Let’s spend one hot long day with Aleksey Palchik, aged 26, who works as a tractor driver at Krasnaya Zvyazda plant for 5 years.
The man lives with his wife Alena and daughter Dasha in Kletsk, Minsk region, and believes that his work is “the best in the world”.
Aleksey comes to work a little late. There is a queue in a dispatch office – the agricultural mechanics are waiting for their permits to work. They are rushing to go to fields as quickly as possible until it starts to heat.
After cleaning his 12-year-old Fendt 930, Aleksey backs the machine out of the yard. The mechanism inside the cabin is rotated with one lever. It’s the best way to mow.
Time to fill up the tractor. While an old gas station fills the tanks with fuel, tractor drivers talk about work, family and latest news.
8 kilometers are behind us and we finally make it to the place. Our job for today is to mow the lane between the village and the field.
A few hours of moving and work suddenly stalls, it’s a breakdown. “I stumbled on a pole,” says Aleksey. Power engineers moved the poles and forgot one of them here.
The grass is so tall, there’s hardly a chance to spot it and now one of the mover’s knife is torn off.
Turns out the breakdown is serious and replacing the knife isn’t an option. We should take the tractor back for repairs. Aleksey is genuinely surprised: “This is the first time for five years”.
While the spontaneous “forum” decides what to do next, a mobile kitchen truck arrives. A pea soup, stewed cabbage and cold lemonade are in the menu for today.
During lunch, the drivers talk about salaries. Aleksey says he earns 1,000 BYN (~$500) on average per month. In winter the salary is lower.
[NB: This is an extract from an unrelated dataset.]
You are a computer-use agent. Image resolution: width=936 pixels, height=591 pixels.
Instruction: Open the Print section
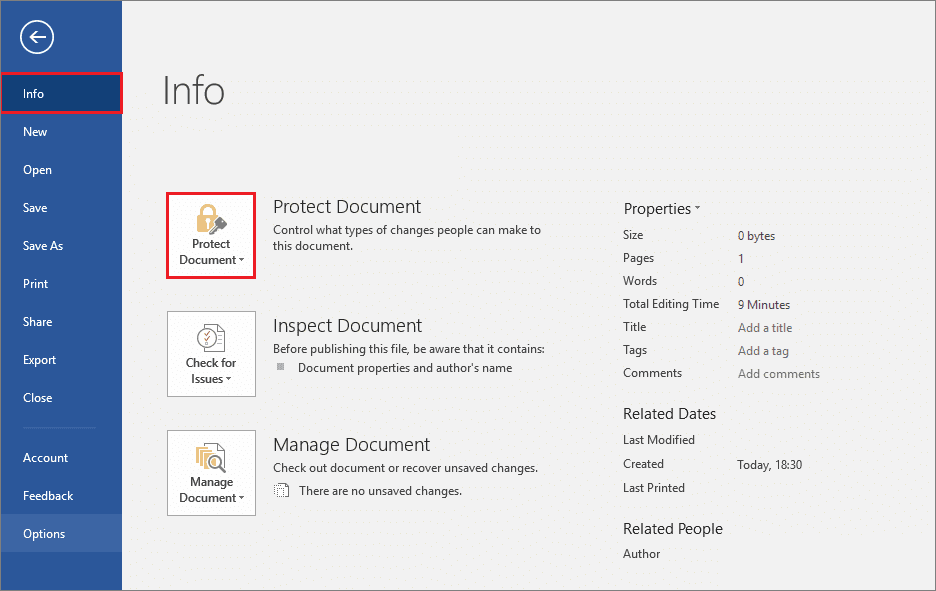pyautogui.click(x=35, y=283)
It depends on the output, so the fact the tractor has broken down leave the man at a total disadvantage. In summer a tractor driver starts his day at 8 am and works until the end of daylight hours.
In winter the working day is from 9 am to 2 pm or till 5 pm if a collection of manure and delivering of fodder are in the plan.
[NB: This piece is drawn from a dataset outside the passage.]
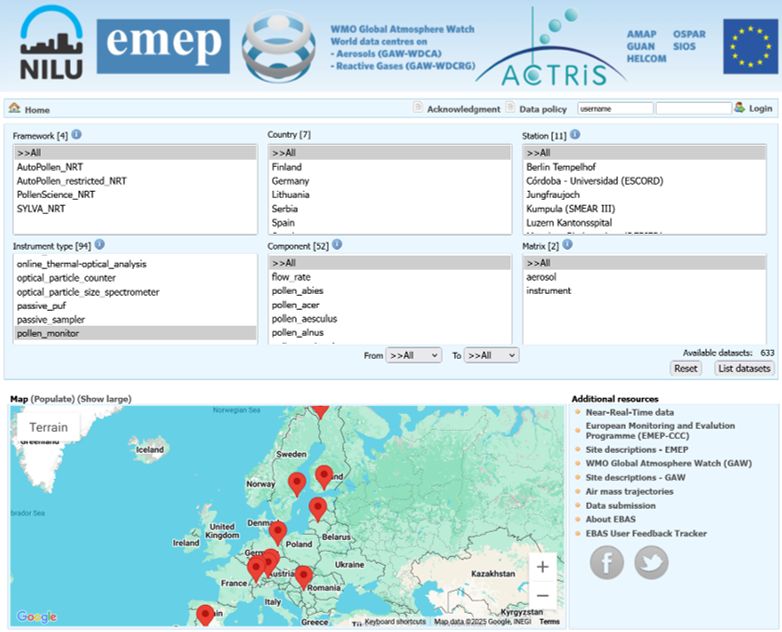Zoom out of the map
Image resolution: width=782 pixels, height=632 pixels.
[x=543, y=595]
Aleksey returns to the base to decide whether to stay for repairs or remove the broken part and go back to work. The second option looks more appealing and here we are, back in the cab.
On the way back to the field, another problem arises – a truck got stuck in a puddle.
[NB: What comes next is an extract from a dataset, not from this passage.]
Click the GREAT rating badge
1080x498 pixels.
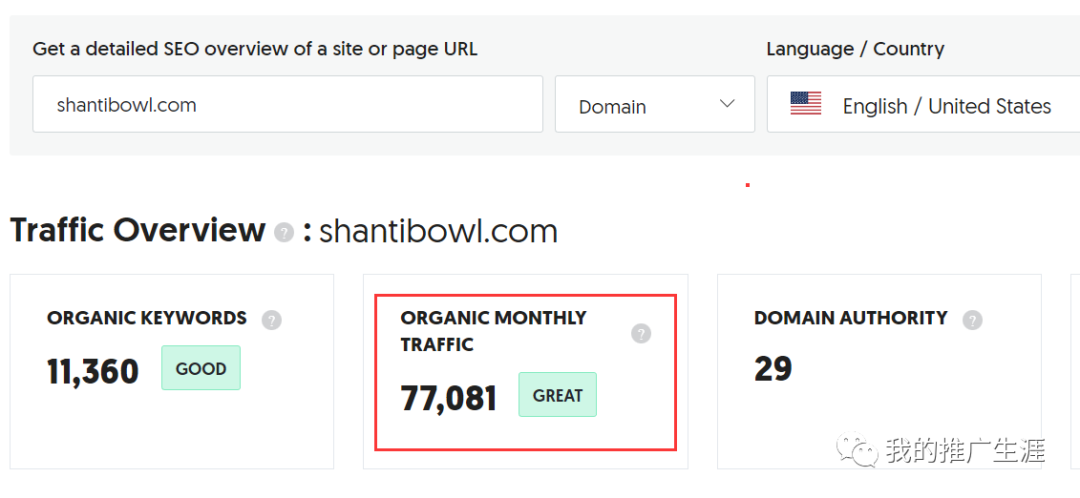[x=557, y=395]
The chief engineer grumbles: “There is only one puddle all over the field, and we’ve got stuck in it!” Mighty Fendt pulls the truck out of the dirt in a blink of an eye.
To understand how a tractor works without the broken part, Aleksey mows a test strip. The result leaves much to be desired, an uneven relief makes it difficult to mow properly.
Ten minutes later and a more even field has been found for a tractor with an incomplete set of knives.
The after-dinner heat is unbearable. There’s no air conditioner, and the temperature inside of the tractor seems to exceed 50℃.
“The hardest thing is to work in the heat. In winter it’s not that hard. Oh, I wish I was swimming in the river now
The tractor driver returns to the machine and tractor fleet. He has mowed 24 hectares of grass, which is less than usual 35−40 hectares.
Aleksey’s wife and their daughter come to pick him up. The man is proud of his daughter. At present, a young family lives at Aleksey’s parents and builds own apartment on credit in a condominium.
Aleksey returns to the tractor for his workwear. Dasha asks him to sit behind the wheel. To lure the girl out, the dad promises to buy her an ice cream. The man leaves the plant, tomorrow is a new day.